§ SOURCE INFORMATION:
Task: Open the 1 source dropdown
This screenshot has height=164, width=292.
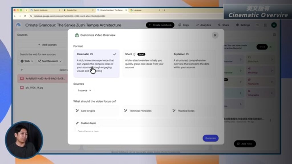Action: click(x=84, y=90)
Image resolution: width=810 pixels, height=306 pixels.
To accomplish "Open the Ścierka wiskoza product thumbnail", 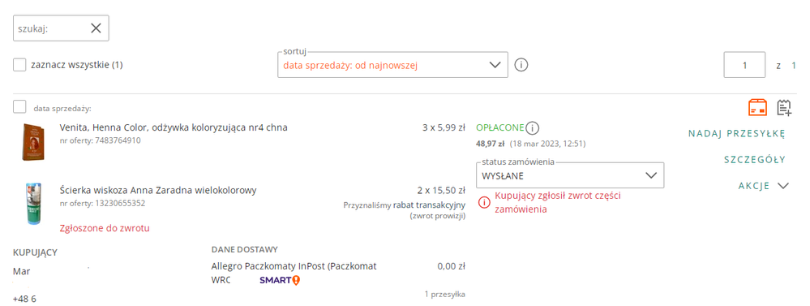I will (33, 204).
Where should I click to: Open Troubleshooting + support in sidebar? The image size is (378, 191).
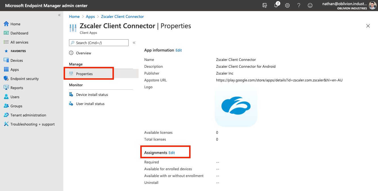click(x=32, y=124)
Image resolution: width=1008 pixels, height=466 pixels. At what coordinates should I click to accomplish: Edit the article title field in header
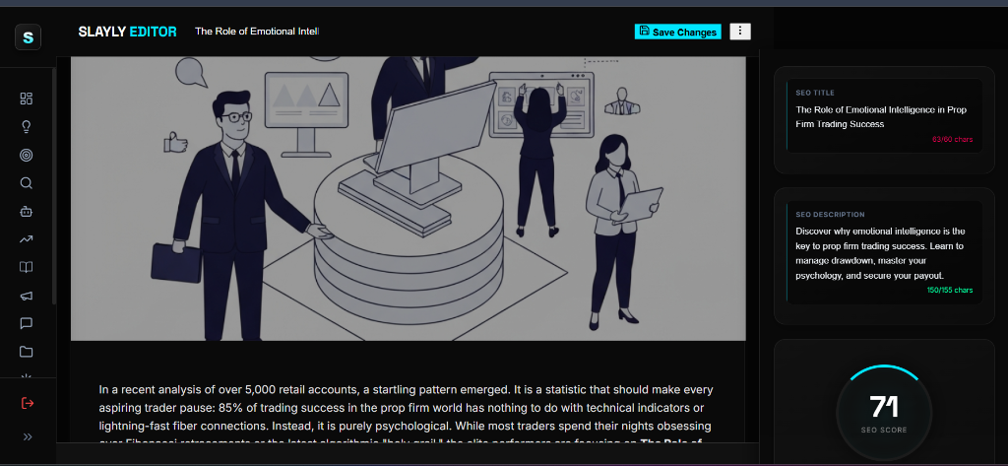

§ EXERCISE AIM: Only lines containing the word "pixels" should appear in the answer, and every such line from the records above must be there.

§ TASK RESULT:
Image resolution: width=810 pixels, height=306 pixels.
Image resolution: width=1008 pixels, height=466 pixels. At what coordinates should I click to accomplish: Edit the article title field in header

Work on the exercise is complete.